In diesem Jahr konnte ein Reinerlös in Höhe von 43.000 Euro acht sozialen Einrichtungen (Lebenshilfe Frankfurt am Main, Gemeinschaft Altenschlirf, Special Olympics Hessen, Stiftung Waldmühle, Bahnhofsmission Frankfurt, Christoffel-Blindenmission, Evang. St. Petersgemeinde und der Stiftung „FAZ-Leser helfen“) zur Verfügung gestellt werden.

 

 

Weihnachtsfeier am 13. Dezember 2019

Präsident Dr. Thomas Spies und seine Gattin luden zu einer festlichen Weihnachtsfeier in die Villa Bonn ein, um dort in fröhlicher Runde die Adventszeit zu begehen und sich gemeinsam auf das Weihnachtsfest einzustimmen. Nach der Begrüßung durch den Präsidenten waren die Teilnehmer gebeten, selbst aktiv zu werden und, begleitet von Rudi Wagner am Flügel, traditionelle und moderne Advents- und Weihnachtslieder zu singen, bevor das köstliche Abendessen serviert wurde.

 

Jumelage-Treffen mit dem LC Luxembourg International vom 24. bis 26. Mai 2019 in Eisenach

Seit 1976 sind die Lionsclubs Frankfurt am Main und Luxembourg International in einer Jumelage freundschaftlich verbunden. Abwechselnd organisieren sie jährliche Treffen, in denen die persönlichen Kontakte geknüpft und aufgefrischt werden.
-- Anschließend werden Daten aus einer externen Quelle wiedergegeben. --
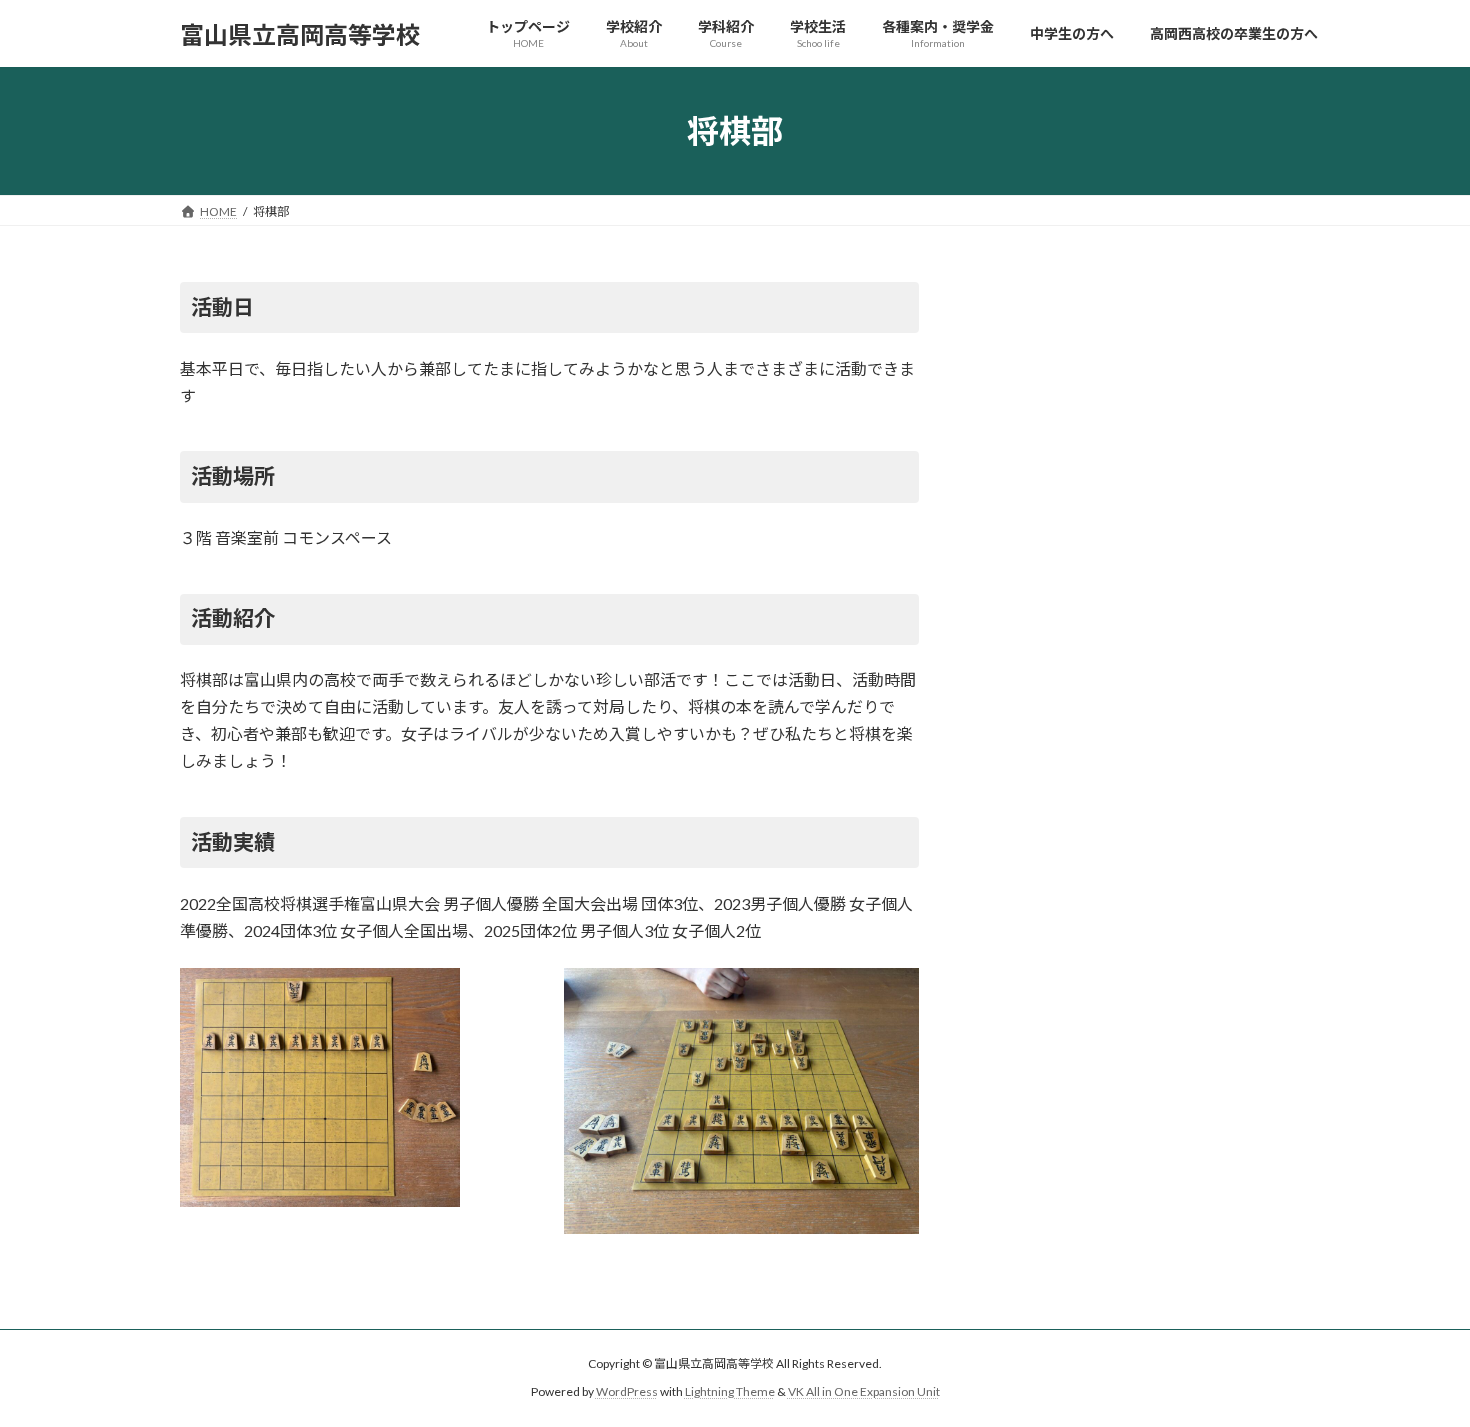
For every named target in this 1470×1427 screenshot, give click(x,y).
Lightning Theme (730, 1392)
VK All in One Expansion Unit (864, 1392)
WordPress (627, 1392)
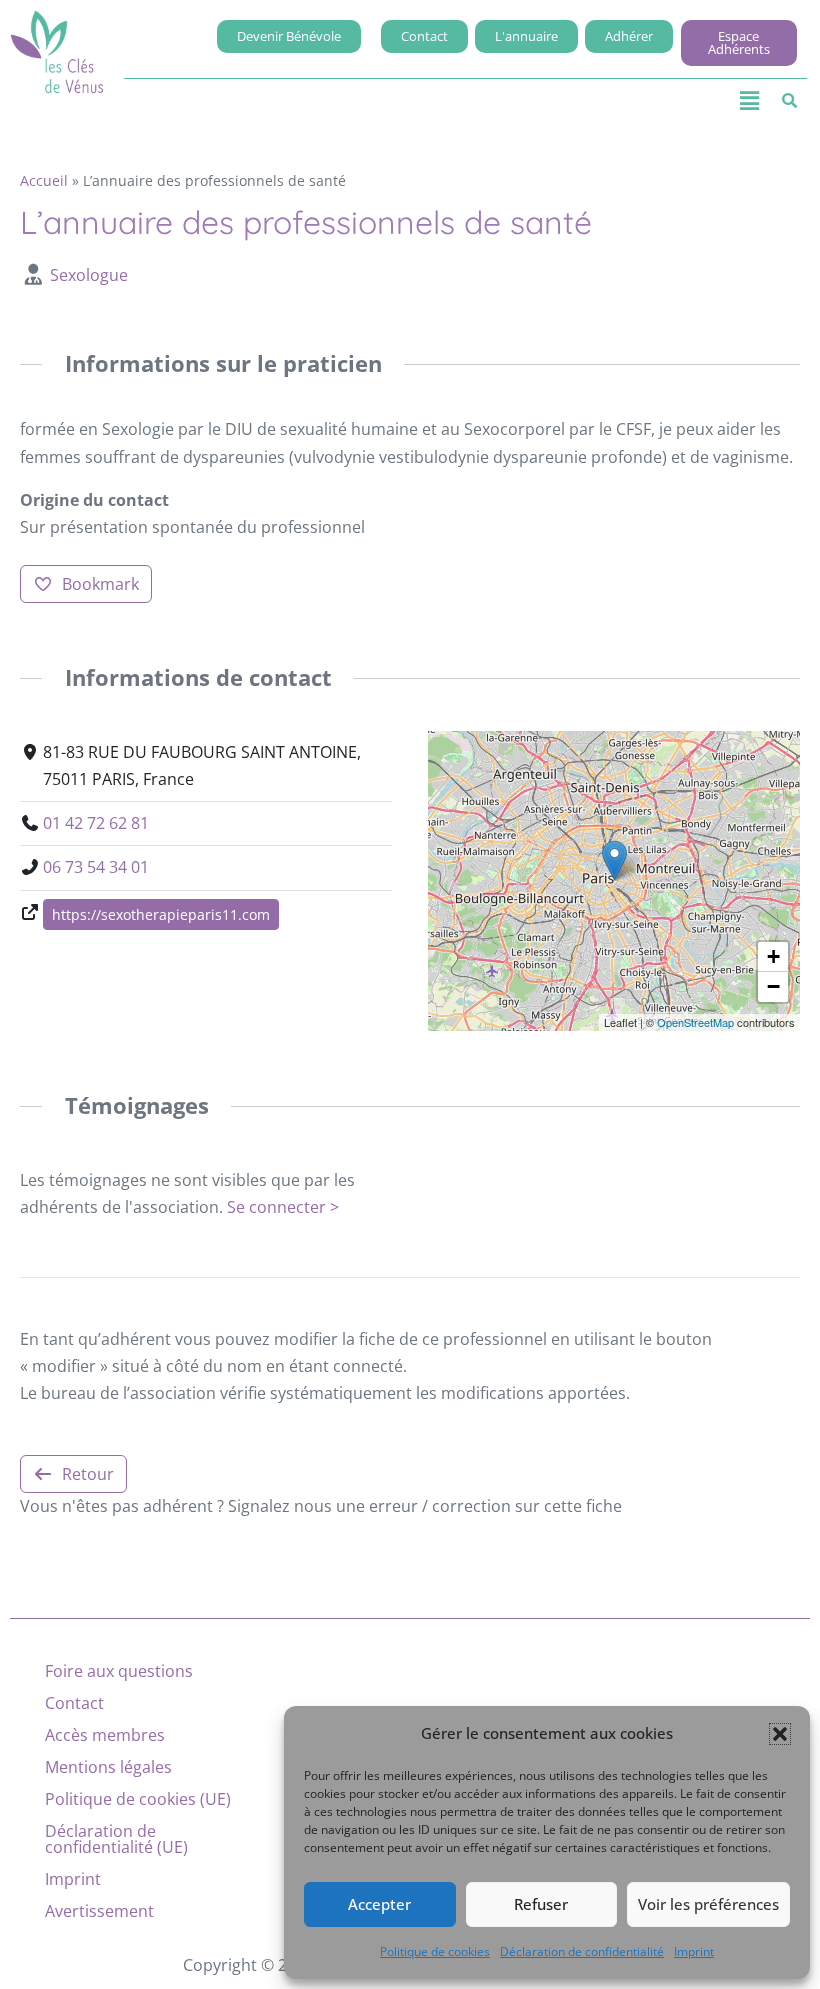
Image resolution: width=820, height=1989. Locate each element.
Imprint (694, 1951)
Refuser (541, 1904)
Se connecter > (283, 1207)
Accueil (44, 180)
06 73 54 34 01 (96, 867)
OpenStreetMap (695, 1022)
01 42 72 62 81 (96, 823)
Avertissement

In diesem Jahr lag die Organisation bei LF Jörg Müller vom LC Frankfurt am Main, der eine im wahrsten Sinne des Wortes eindrucksvolle Reise nach Eisenach organisiert hatte: Am Freitag begann das Treffen mit einem Abendessen auf der Wartburg, gefolgt am Samstagvormittag von einem geführten Stadtspaziergang. Am Nachmittag stand der Besuch des Bachhauses mit einem exklusiven Konzert auf alten Instrumenten auf dem Programm. Den Abschluss bildete am Sonntag eine Führung durch die Wartburg. Nicht nur die beiden „großen Geister“ der Stadt, Luther und Bach, auch die sichtbaren dramatischen Veränderungen, die das Stadtbild von Eisenach seit der „Wende“ erfahren hat, boten reichlich Anlass zum Gespräch. Die Teilnehmer verabschiedeten sich mit herzlichem Dank an den Organisator.